> PAGE EXTRACT:
*****

Pierre
Alferi: Oxo
(Translated
by Cole Swensen; Burning Deck, Providence, R.I., 2005; paperback,
60pp, $10; isbn 1886224668)
Pierre Alferi
has published four books of poetry in his native French: Oxo is
the translation into English by Cole Swensen of his third book (Kub
Or, 1994). Although it would have been interesting to
have the French original on the page opposite the translated text,
it's evident from the acknowledgement that poet and translator have
worked in close collaboration. (Also one can make out the case for
exclusion of the originals on aesthetic grounds because, for this book
to work, its presentation must remain visually sparse and tightly conceived.)
The language style that results is informal, American and spare.
The book's
structure relies on the notion of the bouillon cube, with each
poem two dimensionally reflecting a side – but this is no conventional
regular hexahedron, rather one reliant on cube as in root, in
this case a cube root of seven. Each poem is made up of seven
lines of seven syllables, with each section containing seven
poems. These comprise the 'cube' which Alferi offers to imaginative
dissolution.

*****

> EXERCISE A:
According to the review of Pierre Alferi's Oxo, which of his French books is Oxo a translation of?
> EXERCISE B:
Resume the review of Pierre Alferi's Oxo from its last sentence and carry it on in the same style.

*****

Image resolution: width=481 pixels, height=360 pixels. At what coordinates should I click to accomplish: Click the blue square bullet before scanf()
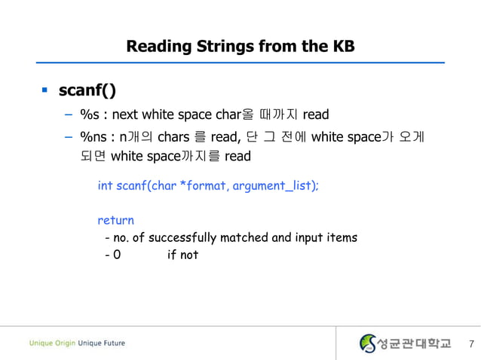[x=44, y=91]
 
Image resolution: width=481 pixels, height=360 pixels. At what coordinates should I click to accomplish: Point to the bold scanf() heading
[x=87, y=91]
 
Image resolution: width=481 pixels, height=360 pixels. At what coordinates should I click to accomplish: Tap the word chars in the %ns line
[x=173, y=137]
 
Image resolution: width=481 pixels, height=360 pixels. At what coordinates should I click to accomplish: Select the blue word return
[x=115, y=221]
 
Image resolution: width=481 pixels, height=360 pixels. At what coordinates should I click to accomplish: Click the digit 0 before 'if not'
[x=116, y=255]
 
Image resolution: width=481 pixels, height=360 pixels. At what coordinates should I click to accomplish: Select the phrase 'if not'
[x=182, y=255]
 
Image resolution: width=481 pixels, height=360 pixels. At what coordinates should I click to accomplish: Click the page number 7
[x=471, y=344]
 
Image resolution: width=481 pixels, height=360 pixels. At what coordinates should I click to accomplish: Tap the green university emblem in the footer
[x=367, y=343]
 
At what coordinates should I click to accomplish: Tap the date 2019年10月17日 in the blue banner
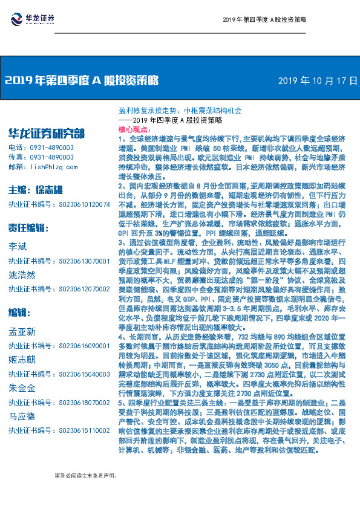click(317, 80)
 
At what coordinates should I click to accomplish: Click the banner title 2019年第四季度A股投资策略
click(82, 80)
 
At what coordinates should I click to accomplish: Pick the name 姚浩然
click(22, 273)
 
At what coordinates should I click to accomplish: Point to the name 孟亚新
click(22, 331)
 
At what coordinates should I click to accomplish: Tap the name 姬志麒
click(22, 357)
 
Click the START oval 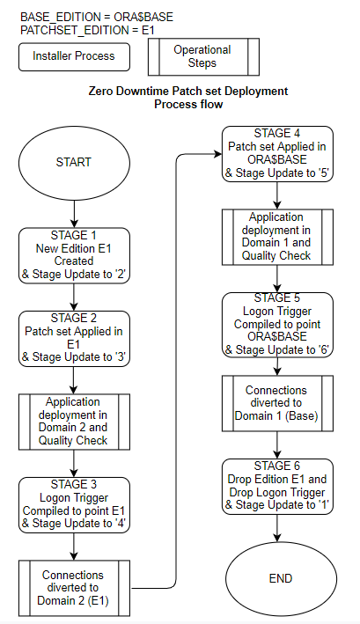pos(73,163)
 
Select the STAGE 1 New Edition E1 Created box pos(73,254)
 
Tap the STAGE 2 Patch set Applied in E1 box pos(73,339)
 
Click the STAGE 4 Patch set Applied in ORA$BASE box pos(277,154)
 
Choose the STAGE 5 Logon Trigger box pos(277,322)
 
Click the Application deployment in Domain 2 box pos(73,422)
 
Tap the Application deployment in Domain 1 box pos(277,237)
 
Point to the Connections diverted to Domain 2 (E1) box pos(73,587)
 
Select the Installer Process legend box pos(73,56)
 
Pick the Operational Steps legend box pos(202,56)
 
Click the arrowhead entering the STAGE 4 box pos(217,154)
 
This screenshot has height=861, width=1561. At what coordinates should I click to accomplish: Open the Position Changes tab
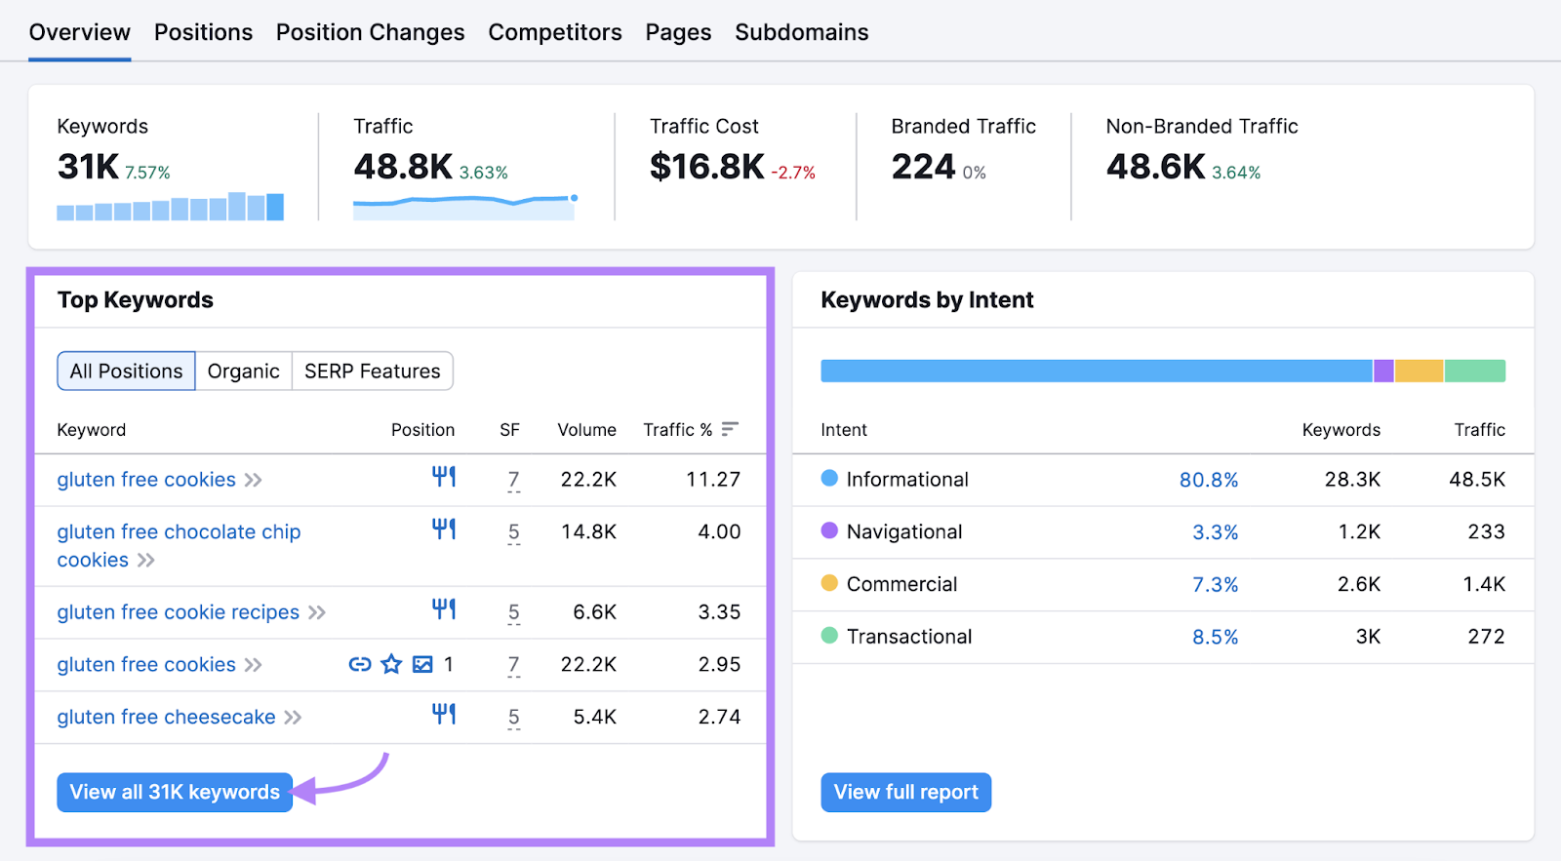pyautogui.click(x=370, y=32)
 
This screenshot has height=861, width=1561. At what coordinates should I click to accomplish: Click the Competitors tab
pyautogui.click(x=554, y=32)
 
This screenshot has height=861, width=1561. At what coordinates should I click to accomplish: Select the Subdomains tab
pyautogui.click(x=801, y=32)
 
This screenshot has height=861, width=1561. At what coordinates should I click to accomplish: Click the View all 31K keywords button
pyautogui.click(x=175, y=792)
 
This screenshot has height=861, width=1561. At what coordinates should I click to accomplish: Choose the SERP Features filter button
pyautogui.click(x=372, y=372)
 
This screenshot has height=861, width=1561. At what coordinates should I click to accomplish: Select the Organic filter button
pyautogui.click(x=243, y=372)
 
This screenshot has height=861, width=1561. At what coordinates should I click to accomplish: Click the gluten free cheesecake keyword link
pyautogui.click(x=166, y=717)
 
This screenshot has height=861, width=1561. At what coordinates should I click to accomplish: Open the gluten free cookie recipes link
pyautogui.click(x=178, y=612)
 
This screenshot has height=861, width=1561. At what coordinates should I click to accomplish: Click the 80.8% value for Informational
pyautogui.click(x=1208, y=480)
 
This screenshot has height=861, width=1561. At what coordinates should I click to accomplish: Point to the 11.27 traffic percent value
pyautogui.click(x=712, y=480)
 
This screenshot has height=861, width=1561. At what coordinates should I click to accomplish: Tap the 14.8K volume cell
pyautogui.click(x=587, y=532)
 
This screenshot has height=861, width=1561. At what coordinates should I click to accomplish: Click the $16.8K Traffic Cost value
pyautogui.click(x=706, y=167)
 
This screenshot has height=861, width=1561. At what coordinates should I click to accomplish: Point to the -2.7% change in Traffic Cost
pyautogui.click(x=792, y=173)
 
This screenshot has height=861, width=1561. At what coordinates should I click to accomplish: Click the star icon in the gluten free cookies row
pyautogui.click(x=391, y=664)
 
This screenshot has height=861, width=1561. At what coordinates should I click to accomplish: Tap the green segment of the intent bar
pyautogui.click(x=1474, y=371)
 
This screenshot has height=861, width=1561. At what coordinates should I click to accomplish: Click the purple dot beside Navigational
pyautogui.click(x=829, y=530)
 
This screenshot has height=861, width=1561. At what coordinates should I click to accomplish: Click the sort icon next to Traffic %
pyautogui.click(x=730, y=429)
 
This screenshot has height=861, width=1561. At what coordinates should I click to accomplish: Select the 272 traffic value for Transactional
pyautogui.click(x=1486, y=637)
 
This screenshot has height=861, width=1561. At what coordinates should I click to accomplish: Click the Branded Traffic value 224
pyautogui.click(x=923, y=167)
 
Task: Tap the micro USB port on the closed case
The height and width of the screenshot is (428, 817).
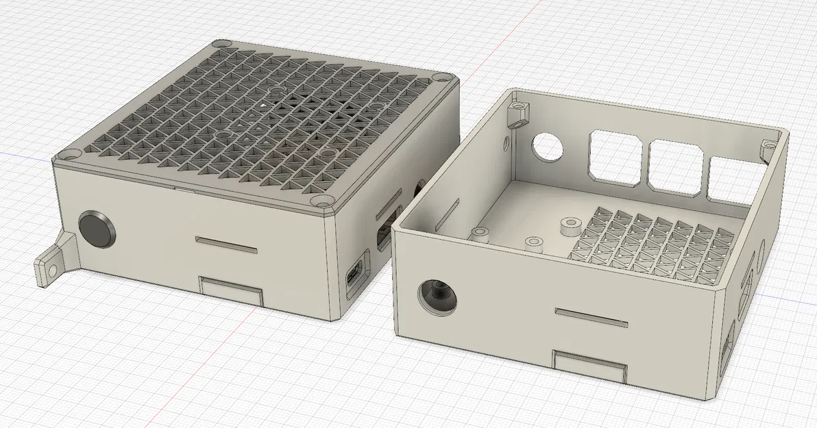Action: coord(355,277)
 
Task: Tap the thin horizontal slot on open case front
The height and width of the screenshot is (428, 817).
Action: coord(590,316)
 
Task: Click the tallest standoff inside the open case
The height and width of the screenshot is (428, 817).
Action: coord(568,227)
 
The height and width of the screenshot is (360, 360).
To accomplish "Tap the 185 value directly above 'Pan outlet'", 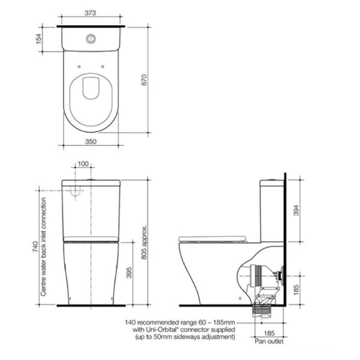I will tap(269, 332).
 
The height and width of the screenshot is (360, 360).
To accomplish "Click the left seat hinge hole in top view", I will tap(78, 66).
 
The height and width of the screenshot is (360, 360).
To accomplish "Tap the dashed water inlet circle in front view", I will tap(77, 191).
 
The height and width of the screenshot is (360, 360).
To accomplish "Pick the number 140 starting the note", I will tap(131, 322).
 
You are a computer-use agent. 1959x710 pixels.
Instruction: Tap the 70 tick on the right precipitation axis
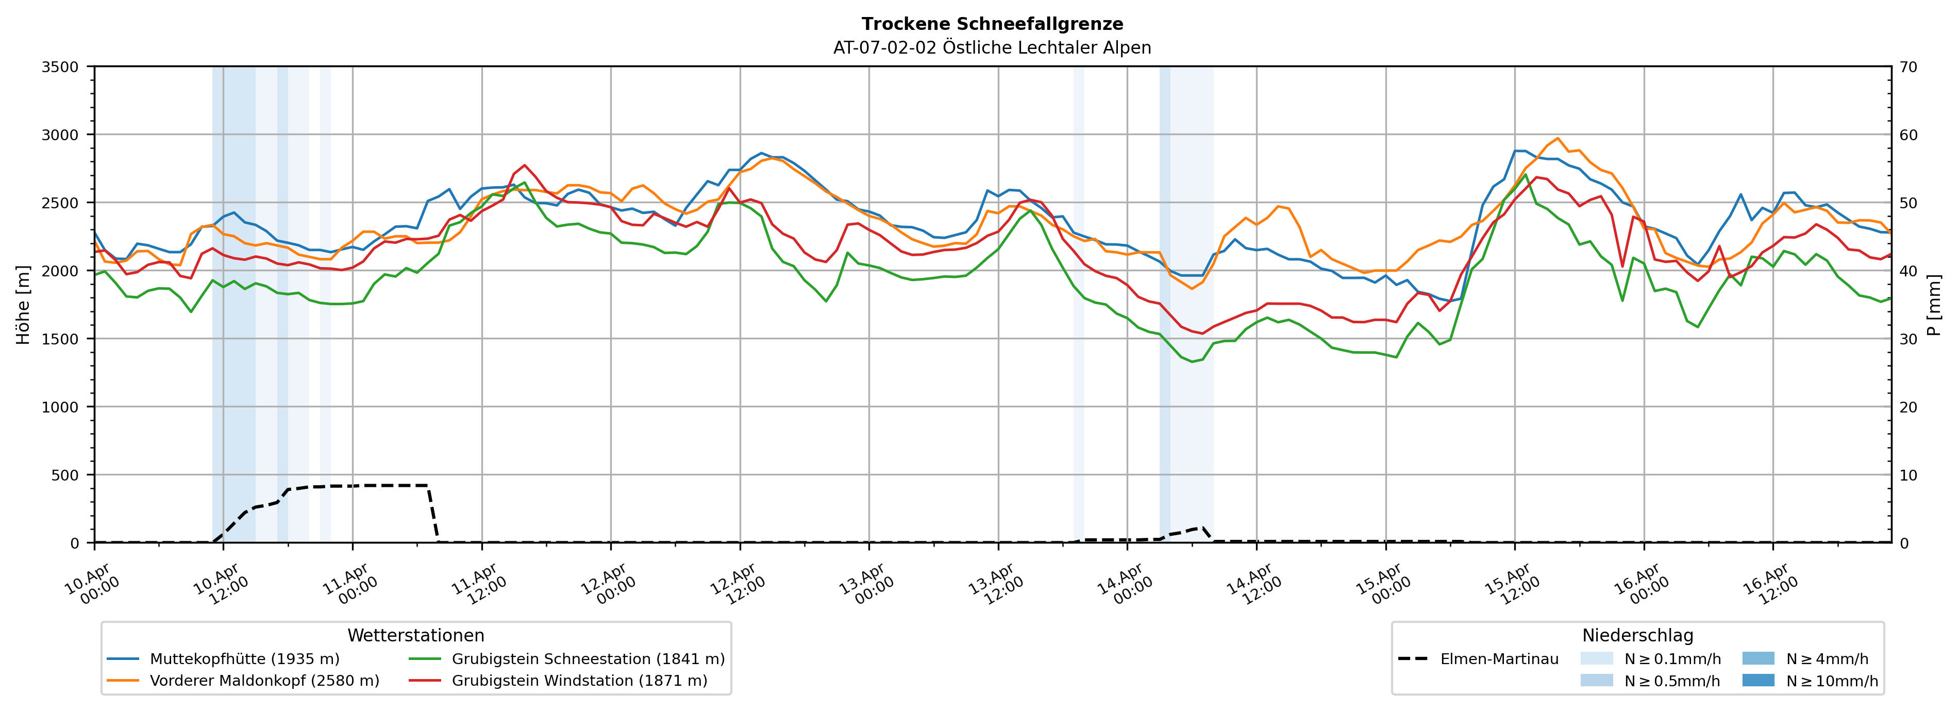click(1908, 67)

*****

> EXPECTED ANSWER A:
His third book, Kub Or (1994).

> EXPECTED ANSWER B:
In Hebrew
the number seven represents completeness and totality; in Oxo,
the poet seeks to make complete, to give shape, pattern to disparate
experiences of daily city life – the seven sections represent
the completeness, the totality of the ordering system. The floating
impressions of a succession of external and internal experiences
require structure if sense is to follow, poet and reader work
side by side as the generators of such order and understanding.
An idea
of what's being attempted is signalled in 'preface', the seventh poem
in the book:
here is
seven times seven
times seven times seven a
far-fetched grunge idea for
you in hard cubes of almost
anything goes like on T.
V. in fact it's almost as
good as compacting the trash
preface
It's 'a
grunge idea . . . like on T.V.' and like TV the book combines all things
together regardless of connection or harmony; the unifying principle
is the medium, as here it's the bouillon 'compacting the trash'. The
artefacts of the low and high cultures of the Paris cityscape are ordered
within the book like a succession of adverts within a commercial break
which jostle for our attention while sequentially contributing to a
greater picture. The book's final poem, entitled 'coda', talks about
the absorbency of 'tampon words', at once both redolent of personal
and cultural reference, which need to be 'unfurled', dissolved in our
psyches if we are to glimpse beneath surfaces. Interpretively, we must
create the 'boiling water' in which to dissolve these poems that represent
to us the variety and intensity of experiences we daily encounter but
may fail to make mean. Alferi suggests that just as under scrutiny
the poems will continue unfold new meanings, so too will experience.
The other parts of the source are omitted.